The decision to potentially abandon the case may be a smart legal strategy, as the Department of Justice faced an uphill battle fighting Apple on this issue through the courts, said Mark Skilton, a professor and cybersecurity expert at the Warwick Business School in the U.K.
"The weight of precedent is against the government in that the cyber risk impacting many people is far greater than the convenience of a back-door hack,” Skilton said in an interview. “It will just open up a huge Pandora’s box of more cyber risks. Apple has a strong case in 2016 but it’s a bigger industry issue of public safety going forward that needs legislation, not quick fixes."
The Justice Department didn’t identify who stepped forward with a new technique for unlocking the phone.
The government was ordered by Magistrate Judge Sheri Pym in Riverside, California, to file a report on the status of its efforts by April 5. Pym also put on hold her order for Apple to cooperate in the San Bernardino investigation.
Apple attorneys told reporters on a conference call that they have no information about the Federal Bureau of Investigation’s new claim that it may be able to access the iPhone without the company’s help. They only found about it Monday, they said.
The lawyers added that they would want the government to share the nature of the security vulnerability with the company if the case proceeds.

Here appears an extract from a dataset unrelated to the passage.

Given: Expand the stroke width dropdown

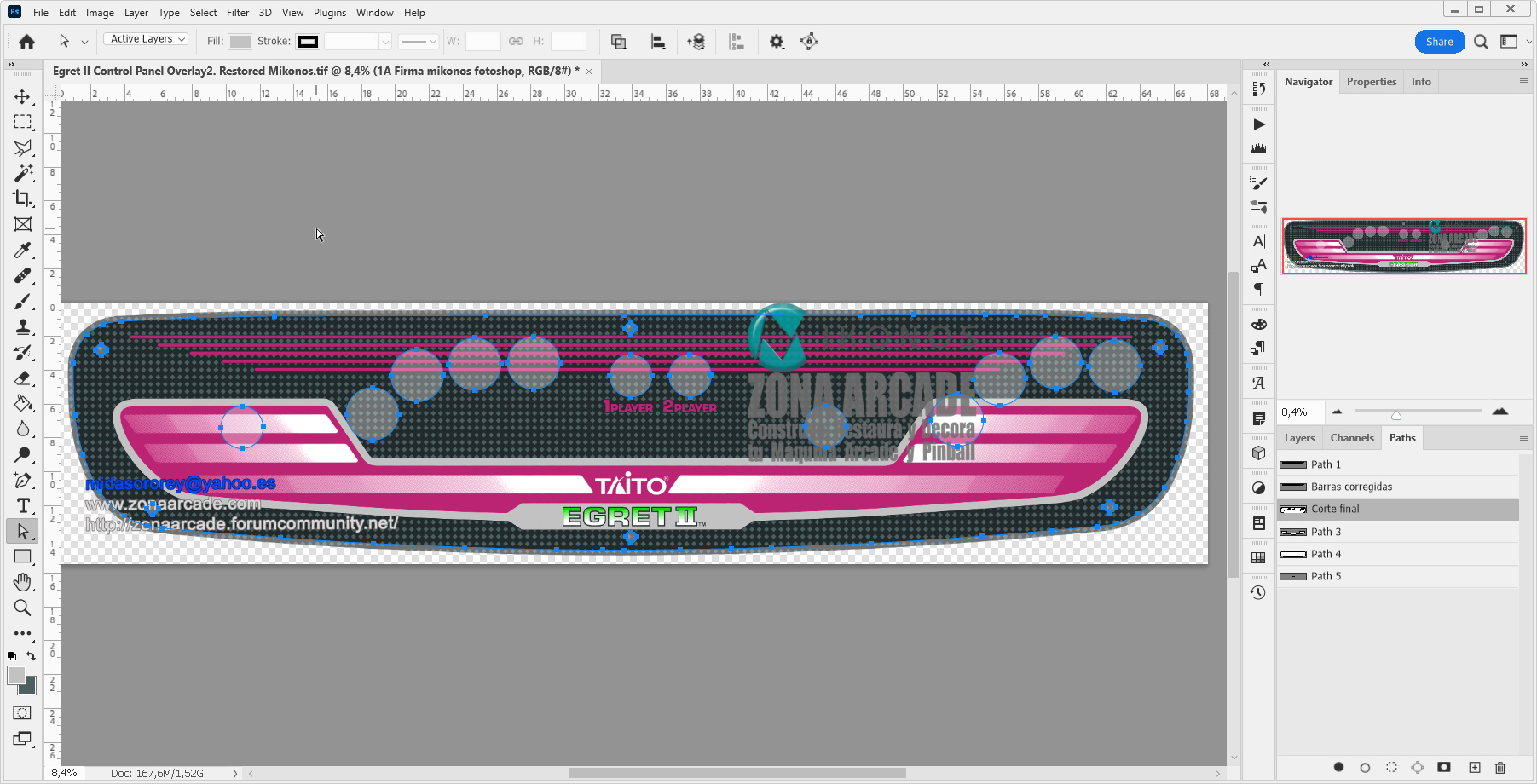Looking at the screenshot, I should (385, 42).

“There’s a lot of people right now who are curious who this third party is,” said David O’Brien, a senior researcher with the Berkman Center for Internet and Society at Harvard University. “It appears the FBI turned away from the opportunity to test its case in court and get a ruling that could have set a precedent.”
The Justice Department won’t need Apple’s help in running tests and should know by April 5 whether the new method works, said a law enforcement official who asked not to be identified.

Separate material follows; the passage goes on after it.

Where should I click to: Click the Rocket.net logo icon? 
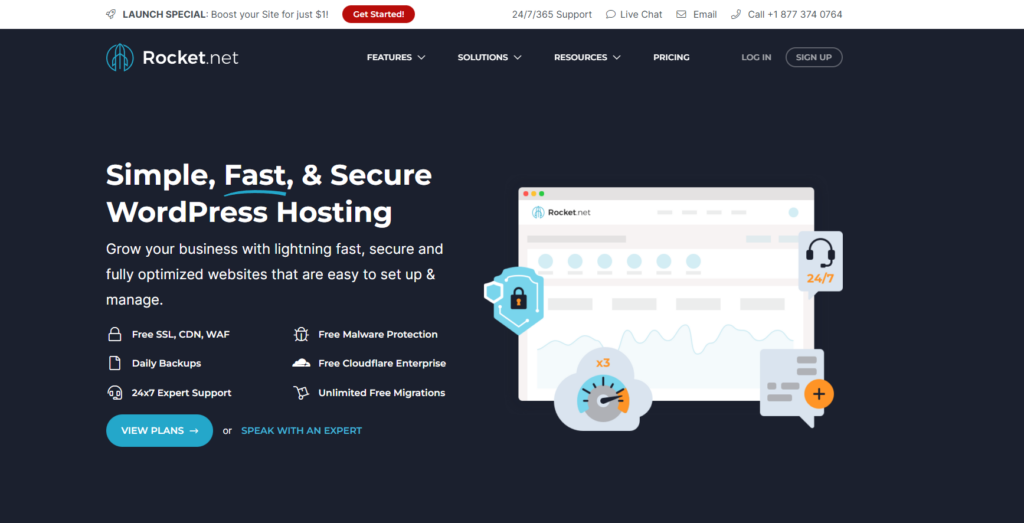pos(120,57)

The entity that approached the Justice Department on Sunday isn’t part of the U.S. government, said the official, who declined to provide any other details about it.
If the method works, it will eliminate the need to continue the case against Apple, but it’s too early to say if the technique could also be applied to other cases, the official said.
Security experts have said there are many ways the FBI could hack into the iPhone 5c used by Syed Rizwan Farook, who with his wife carried out the December attack in San Bernardino. Both were killed hours later in a police shoot-out.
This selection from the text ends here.